> [WHAT TO PRODUCE]:
Output the part of the Memorial Day passage from "This passage to" up to and including "is not over.", copied word for word.

-- begin PAGE TEXT --

This passage to me embodies Memorial Day. It is a time for us to gather as a nation and remember those who have gone before us so that “that from these honored dead we take increased devotion to that cause for which they gave the last full measure of devotion – that we here highly resolve that these dead shall not have died in vain, that this nation under God shall have a new birth of freedom, and that government of the people, by the people, for the people shall not perish from the earth.” [2]

On this day we remember, we must also be challenged. The fight this nation has endured for its creation and prosperity is not over.

-- end PAGE TEXT --
-- begin DATASET CONTENT --

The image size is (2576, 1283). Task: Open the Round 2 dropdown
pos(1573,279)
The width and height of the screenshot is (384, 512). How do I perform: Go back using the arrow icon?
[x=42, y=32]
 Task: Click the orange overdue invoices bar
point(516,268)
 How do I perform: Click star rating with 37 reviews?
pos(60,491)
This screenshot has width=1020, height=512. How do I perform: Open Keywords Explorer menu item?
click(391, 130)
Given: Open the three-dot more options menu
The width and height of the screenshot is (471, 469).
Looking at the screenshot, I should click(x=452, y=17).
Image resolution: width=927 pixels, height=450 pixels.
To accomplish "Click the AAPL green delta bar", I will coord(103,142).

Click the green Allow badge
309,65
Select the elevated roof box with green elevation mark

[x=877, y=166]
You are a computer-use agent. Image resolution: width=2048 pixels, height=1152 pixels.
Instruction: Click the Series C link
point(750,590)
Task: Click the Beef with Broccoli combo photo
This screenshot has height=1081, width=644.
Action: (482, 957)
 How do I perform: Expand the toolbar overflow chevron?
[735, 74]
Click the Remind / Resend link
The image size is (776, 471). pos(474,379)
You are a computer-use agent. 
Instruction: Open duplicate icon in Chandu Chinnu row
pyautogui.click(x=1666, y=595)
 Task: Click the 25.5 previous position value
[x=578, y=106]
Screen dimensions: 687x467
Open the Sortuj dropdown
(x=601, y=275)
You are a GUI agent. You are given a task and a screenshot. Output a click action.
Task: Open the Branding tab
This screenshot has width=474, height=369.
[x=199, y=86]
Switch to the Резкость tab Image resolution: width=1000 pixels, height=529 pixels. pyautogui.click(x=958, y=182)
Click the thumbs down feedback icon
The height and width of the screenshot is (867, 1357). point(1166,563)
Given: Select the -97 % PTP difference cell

-- end DATASET CONTENT --

> [RESULT FOR THIS EXERCISE]:
This passage to me embodies Memorial Day. It is a time for us to gather as a nation and remember those who have gone before us so that “that from these honored dead we take increased devotion to that cause for which they gave the last full measure of devotion – that we here highly resolve that these dead shall not have died in vain, that this nation under God shall have a new birth of freedom, and that government of the people, by the people, for the people shall not perish from the earth.” [2]

On this day we remember, we must also be challenged. The fight this nation has endured for its creation and prosperity is not over.